[start]

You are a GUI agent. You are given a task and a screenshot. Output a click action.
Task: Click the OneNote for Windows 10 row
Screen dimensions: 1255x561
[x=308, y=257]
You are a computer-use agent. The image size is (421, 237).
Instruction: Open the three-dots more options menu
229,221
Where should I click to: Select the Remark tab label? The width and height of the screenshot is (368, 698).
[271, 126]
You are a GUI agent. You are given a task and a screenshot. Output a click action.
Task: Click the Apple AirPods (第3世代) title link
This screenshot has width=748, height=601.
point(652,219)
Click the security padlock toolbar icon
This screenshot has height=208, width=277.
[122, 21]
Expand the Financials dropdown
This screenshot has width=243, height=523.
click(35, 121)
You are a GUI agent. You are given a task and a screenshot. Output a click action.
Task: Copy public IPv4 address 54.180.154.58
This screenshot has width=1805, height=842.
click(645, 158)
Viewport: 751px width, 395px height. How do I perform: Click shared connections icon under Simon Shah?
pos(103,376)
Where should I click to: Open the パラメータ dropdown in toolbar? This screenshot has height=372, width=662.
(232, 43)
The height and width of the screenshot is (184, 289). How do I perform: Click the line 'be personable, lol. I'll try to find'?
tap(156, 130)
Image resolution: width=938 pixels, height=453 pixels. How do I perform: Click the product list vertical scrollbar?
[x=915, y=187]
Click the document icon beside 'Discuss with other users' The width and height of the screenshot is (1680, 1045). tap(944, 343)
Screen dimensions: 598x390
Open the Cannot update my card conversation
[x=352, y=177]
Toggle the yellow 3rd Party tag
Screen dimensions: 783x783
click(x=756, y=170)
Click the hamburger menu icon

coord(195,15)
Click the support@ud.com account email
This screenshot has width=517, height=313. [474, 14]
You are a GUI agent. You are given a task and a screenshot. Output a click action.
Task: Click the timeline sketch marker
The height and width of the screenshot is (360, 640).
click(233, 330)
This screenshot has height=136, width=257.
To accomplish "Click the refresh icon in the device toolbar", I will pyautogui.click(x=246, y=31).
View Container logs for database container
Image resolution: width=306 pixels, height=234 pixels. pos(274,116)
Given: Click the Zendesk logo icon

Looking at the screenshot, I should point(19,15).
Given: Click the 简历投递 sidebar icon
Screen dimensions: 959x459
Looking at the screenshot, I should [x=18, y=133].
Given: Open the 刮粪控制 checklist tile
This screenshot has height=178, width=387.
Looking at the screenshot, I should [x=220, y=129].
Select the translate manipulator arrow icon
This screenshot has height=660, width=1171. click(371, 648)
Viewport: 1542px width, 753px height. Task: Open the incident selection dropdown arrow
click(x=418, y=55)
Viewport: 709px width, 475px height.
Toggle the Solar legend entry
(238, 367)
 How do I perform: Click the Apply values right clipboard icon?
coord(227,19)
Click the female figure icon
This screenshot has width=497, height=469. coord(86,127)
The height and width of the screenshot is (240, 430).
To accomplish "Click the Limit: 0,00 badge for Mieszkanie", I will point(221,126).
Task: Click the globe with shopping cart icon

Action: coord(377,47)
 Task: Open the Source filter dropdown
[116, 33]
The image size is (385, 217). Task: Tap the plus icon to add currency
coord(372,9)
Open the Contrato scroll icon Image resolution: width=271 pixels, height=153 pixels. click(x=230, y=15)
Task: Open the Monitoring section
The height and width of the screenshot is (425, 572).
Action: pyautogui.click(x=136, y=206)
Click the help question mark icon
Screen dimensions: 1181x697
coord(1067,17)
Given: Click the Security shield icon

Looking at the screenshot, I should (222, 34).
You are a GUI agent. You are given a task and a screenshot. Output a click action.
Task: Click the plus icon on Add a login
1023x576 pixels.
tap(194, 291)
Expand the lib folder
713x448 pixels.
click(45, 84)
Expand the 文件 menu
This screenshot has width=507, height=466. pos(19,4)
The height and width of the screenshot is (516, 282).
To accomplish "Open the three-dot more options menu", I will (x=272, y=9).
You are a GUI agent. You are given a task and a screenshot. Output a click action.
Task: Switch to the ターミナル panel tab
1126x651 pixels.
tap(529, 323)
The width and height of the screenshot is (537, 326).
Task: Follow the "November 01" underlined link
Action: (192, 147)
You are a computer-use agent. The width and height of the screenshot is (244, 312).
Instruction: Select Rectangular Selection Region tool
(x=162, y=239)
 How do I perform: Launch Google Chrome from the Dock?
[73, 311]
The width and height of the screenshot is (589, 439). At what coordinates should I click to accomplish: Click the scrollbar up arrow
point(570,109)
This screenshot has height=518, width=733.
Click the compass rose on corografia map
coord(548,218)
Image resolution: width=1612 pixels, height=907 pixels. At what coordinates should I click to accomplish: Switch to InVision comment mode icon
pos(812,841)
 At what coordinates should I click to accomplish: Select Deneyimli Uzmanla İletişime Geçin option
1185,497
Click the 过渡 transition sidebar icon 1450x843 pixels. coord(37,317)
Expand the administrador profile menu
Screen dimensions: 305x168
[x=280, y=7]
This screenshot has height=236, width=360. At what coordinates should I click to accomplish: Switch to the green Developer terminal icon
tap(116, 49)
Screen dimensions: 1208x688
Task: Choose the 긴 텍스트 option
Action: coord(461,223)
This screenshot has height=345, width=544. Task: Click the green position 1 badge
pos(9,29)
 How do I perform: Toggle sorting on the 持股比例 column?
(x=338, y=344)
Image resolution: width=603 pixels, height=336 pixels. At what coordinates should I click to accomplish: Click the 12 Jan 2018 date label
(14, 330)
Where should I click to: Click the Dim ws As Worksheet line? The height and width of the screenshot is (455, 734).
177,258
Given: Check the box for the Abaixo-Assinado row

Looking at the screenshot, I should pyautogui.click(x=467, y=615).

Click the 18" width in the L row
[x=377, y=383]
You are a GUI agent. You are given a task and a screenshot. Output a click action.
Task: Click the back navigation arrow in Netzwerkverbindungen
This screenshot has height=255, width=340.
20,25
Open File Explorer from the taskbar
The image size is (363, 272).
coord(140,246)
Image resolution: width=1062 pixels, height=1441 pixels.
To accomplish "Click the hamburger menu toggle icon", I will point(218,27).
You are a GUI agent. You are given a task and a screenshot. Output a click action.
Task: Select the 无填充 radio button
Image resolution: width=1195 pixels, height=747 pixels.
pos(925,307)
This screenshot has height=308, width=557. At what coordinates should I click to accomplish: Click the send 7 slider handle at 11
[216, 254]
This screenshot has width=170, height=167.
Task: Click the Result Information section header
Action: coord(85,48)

[end]

*WHAT THE TASK REQUIRES*:
Copy all of the items above word for word, keeping every line as it is.

*FINAL ANSWER*:
You are a GUI agent. You are given a task and a screenshot. Output a click action.
Task: Click the OneNote for Windows 10 row
Screen dimensions: 1255x561
[x=308, y=257]
You are a computer-use agent. The image size is (421, 237).
Instruction: Open the three-dots more options menu
229,221
Where should I click to: Select the Remark tab label? The width and height of the screenshot is (368, 698).
[271, 126]
You are a GUI agent. You are given a task and a screenshot. Output a click action.
Task: Click the Apple AirPods (第3世代) title link
This screenshot has width=748, height=601.
point(652,219)
Click the security padlock toolbar icon
This screenshot has height=208, width=277.
[122, 21]
Expand the Financials dropdown
This screenshot has width=243, height=523.
click(35, 121)
You are a GUI agent. You are given a task and a screenshot. Output a click action.
Task: Copy public IPv4 address 54.180.154.58
This screenshot has width=1805, height=842.
click(645, 158)
Viewport: 751px width, 395px height. How do I perform: Click shared connections icon under Simon Shah?
pos(103,376)
Where should I click to: Open the パラメータ dropdown in toolbar? This screenshot has height=372, width=662.
(232, 43)
The height and width of the screenshot is (184, 289). How do I perform: Click the line 'be personable, lol. I'll try to find'?
tap(156, 130)
Image resolution: width=938 pixels, height=453 pixels. How do I perform: Click the product list vertical scrollbar?
[x=915, y=187]
Click the document icon beside 'Discuss with other users' The width and height of the screenshot is (1680, 1045). tap(944, 343)
Screen dimensions: 598x390
Open the Cannot update my card conversation
[x=352, y=177]
Toggle the yellow 3rd Party tag
Screen dimensions: 783x783
click(x=756, y=170)
Click the hamburger menu icon

coord(195,15)
Click the support@ud.com account email
This screenshot has width=517, height=313. [474, 14]
You are a GUI agent. You are given a task and a screenshot. Output a click action.
Task: Click the timeline sketch marker
The height and width of the screenshot is (360, 640).
click(233, 330)
This screenshot has height=136, width=257.
To accomplish "Click the refresh icon in the device toolbar", I will pyautogui.click(x=246, y=31).
View Container logs for database container
Image resolution: width=306 pixels, height=234 pixels. pos(274,116)
Given: Click the Zendesk logo icon

Looking at the screenshot, I should point(19,15).
Given: Click the 简历投递 sidebar icon
Screen dimensions: 959x459
Looking at the screenshot, I should [x=18, y=133].
Given: Open the 刮粪控制 checklist tile
This screenshot has height=178, width=387.
Looking at the screenshot, I should [x=220, y=129].
Select the translate manipulator arrow icon
This screenshot has height=660, width=1171. click(371, 648)
Viewport: 1542px width, 753px height. Task: Open the incident selection dropdown arrow
click(x=418, y=55)
Viewport: 709px width, 475px height.
Toggle the Solar legend entry
(238, 367)
 How do I perform: Click the Apply values right clipboard icon?
coord(227,19)
Click the female figure icon
This screenshot has width=497, height=469. coord(86,127)
The height and width of the screenshot is (240, 430).
To accomplish "Click the Limit: 0,00 badge for Mieszkanie", I will point(221,126).
Task: Click the globe with shopping cart icon

Action: coord(377,47)
 Task: Open the Source filter dropdown
[116, 33]
The image size is (385, 217). Task: Tap the plus icon to add currency
coord(372,9)
Open the Contrato scroll icon Image resolution: width=271 pixels, height=153 pixels. click(x=230, y=15)
Task: Open the Monitoring section
The height and width of the screenshot is (425, 572).
Action: pyautogui.click(x=136, y=206)
Click the help question mark icon
Screen dimensions: 1181x697
coord(1067,17)
Given: Click the Security shield icon

Looking at the screenshot, I should (222, 34).
You are a GUI agent. You are given a task and a screenshot. Output a click action.
Task: Click the plus icon on Add a login
1023x576 pixels.
tap(194, 291)
Expand the lib folder
713x448 pixels.
click(45, 84)
Expand the 文件 menu
This screenshot has width=507, height=466. pos(19,4)
The height and width of the screenshot is (516, 282).
To accomplish "Open the three-dot more options menu", I will (x=272, y=9).
You are a GUI agent. You are given a task and a screenshot. Output a click action.
Task: Switch to the ターミナル panel tab
1126x651 pixels.
tap(529, 323)
The width and height of the screenshot is (537, 326).
Task: Follow the "November 01" underlined link
Action: (192, 147)
You are a computer-use agent. The width and height of the screenshot is (244, 312).
Instruction: Select Rectangular Selection Region tool
(x=162, y=239)
 How do I perform: Launch Google Chrome from the Dock?
[73, 311]
The width and height of the screenshot is (589, 439). At what coordinates should I click to accomplish: Click the scrollbar up arrow
point(570,109)
This screenshot has height=518, width=733.
Click the compass rose on corografia map
coord(548,218)
Image resolution: width=1612 pixels, height=907 pixels. At what coordinates should I click to accomplish: Switch to InVision comment mode icon
pos(812,841)
 At what coordinates should I click to accomplish: Select Deneyimli Uzmanla İletişime Geçin option
1185,497
Click the 过渡 transition sidebar icon 1450x843 pixels. coord(37,317)
Expand the administrador profile menu
Screen dimensions: 305x168
[x=280, y=7]
This screenshot has height=236, width=360. At what coordinates should I click to accomplish: Switch to the green Developer terminal icon
tap(116, 49)
Screen dimensions: 1208x688
Task: Choose the 긴 텍스트 option
Action: coord(461,223)
This screenshot has height=345, width=544. Task: Click the green position 1 badge
pos(9,29)
 How do I perform: Toggle sorting on the 持股比例 column?
(x=338, y=344)
Image resolution: width=603 pixels, height=336 pixels. At what coordinates should I click to accomplish: Click the 12 Jan 2018 date label
(14, 330)
Where should I click to: Click the Dim ws As Worksheet line? The height and width of the screenshot is (455, 734).
177,258
Given: Check the box for the Abaixo-Assinado row

Looking at the screenshot, I should pyautogui.click(x=467, y=615).

Click the 18" width in the L row
[x=377, y=383]
You are a GUI agent. You are given a task and a screenshot. Output a click action.
Task: Click the back navigation arrow in Netzwerkverbindungen
This screenshot has height=255, width=340.
20,25
Open File Explorer from the taskbar
The image size is (363, 272).
coord(140,246)
Image resolution: width=1062 pixels, height=1441 pixels.
To accomplish "Click the hamburger menu toggle icon", I will point(218,27).
You are a GUI agent. You are given a task and a screenshot. Output a click action.
Task: Select the 无填充 radio button
Image resolution: width=1195 pixels, height=747 pixels.
pos(925,307)
This screenshot has height=308, width=557. At what coordinates should I click to accomplish: Click the send 7 slider handle at 11
[216, 254]
This screenshot has width=170, height=167.
Task: Click the Result Information section header
Action: coord(85,48)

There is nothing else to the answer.